Uitnodiging ledenvergadering
Geacht medelid,
Gaarne wil ik u uitnodigen voor de komende ledenvergadering van de Historische Vereniging Winsum-Obergum, welke gehouden zal worden op 28 januari 2014 in Zalencentrum De Hoogte, Kerkpad te Obergum; aanvang 20.00 uur.
Het programma voor de avond ziet er als volgt uit:
- Opening door de voorzitter dhr. J. Tersteeg.
- Mededelingen.
- Oproep tot het in leven roepen van werkgroepen.
- Lezing van de heer Egbert van der Werff over de Kroniek van Sicke Benninge.

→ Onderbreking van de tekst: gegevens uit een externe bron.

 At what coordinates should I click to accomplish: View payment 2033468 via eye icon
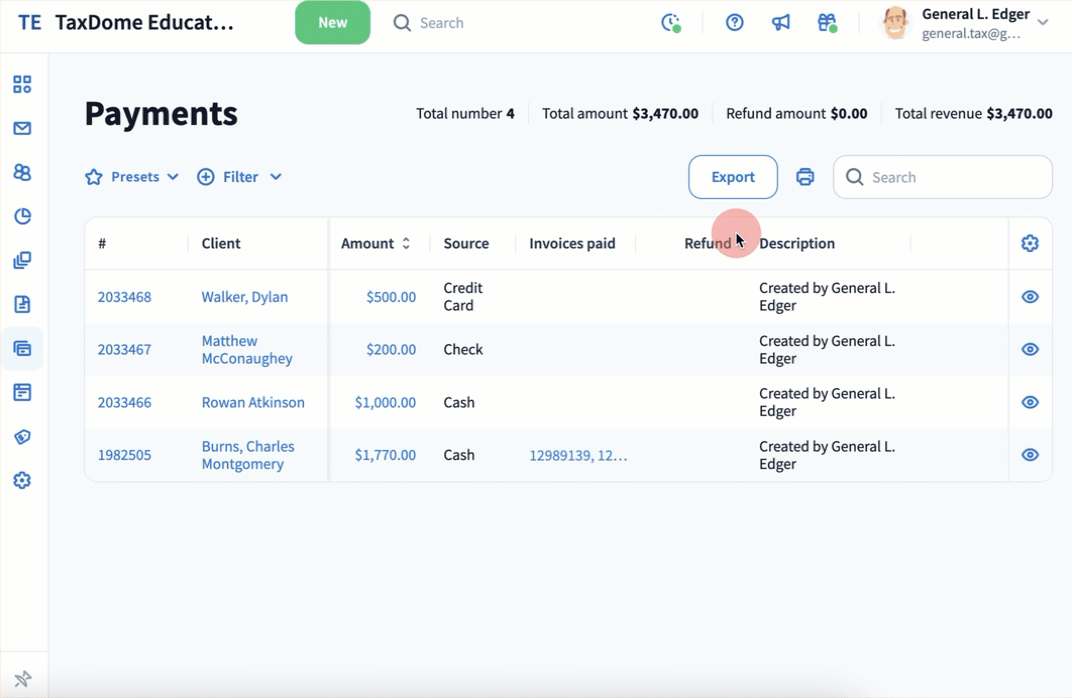[1030, 297]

- Beantwoording vragen en w.v.t.t.k.
- Sluiting.
Het belooft een interessante avond te worden, waarbij uw aanwezigheid zeer op prijs wordt gesteld.
Met vriendelijke groet,
G. Frumau, secretaris.
Sicke Benninge, Croniken der Vrescher Landen mijtten Zoeven Seelanden ende der stadt Groningen. (Den Haag 2012).
Benninge begon in 1505 aan zijn geschrift, getiteld Croniken der Vrescher Landen mijtten Zoeven Seelanden ende der stadt Groningen, waaraan hij tot 1528 bleef werken. Het is een levendig en gedetailleerd verslag van de gebeurtenissen in Groningen en omgeving in die roerige periode, toen de stad haar macht over de Ommelanden vestigde, maar vervolgens verwikkeld raakte in de strijd tussen de Habsburgers, de hertog van Gelre en de graaf van Saksen. Na veel ingrijpende gebeurtenissen, inclusief een belegering van de stad, moest Groningen in 1525 keizer Karel V als heer erkennen.
Daarmee waren de problemen bepaald niet voorbij, want ook binnen de muren had men te kampen met onrust, vanwege onvrede onder de bevolking en een machtsgreep door de gilden. Benninge baseerde dit deel van zijn kroniek op eigen waarneming en herinneringen, mondelinge getuigenissen van derden, andere kronieken, en schriftelijke bronnen zoals rechtsteksten en oorkonden.
Het verslag van de gebeurtenissen uit de eigen tijd heeft Benninge uitgebreid met teksten over de herkomst van het Friese volk – zij zouden afstammen van de Trojanen – en de grondslagen van de ‘Friese vrijheid’. Ook laste hij twee Groninger kronieken in: een anoniem werkje van rond 1478 en een kroniek die rond 1425 was geschreven door Johan van Lemego, alweer een brouwer, wiens tekst later in de vijftiende eeuw nog werd aangevuld. Voorts besteedt Benninge aandacht aan buitenlandse gebeurtenissen en staat hij stil bij persoonlijke wederwaardigheden, zoals de pelgrimstocht naar Rome die hij in 1500 ondernam.
Zijn kroniek is al met al een belangrijke bron van informatie over de roerige geschiedenis van Groningen en Friesland in de periode 1491-1528, en geeft bovendien zicht op het wereldbeeld van een patriciër en magistraat uit die tijd, op diens opvattingen over geloof, politiek en geschiedenis.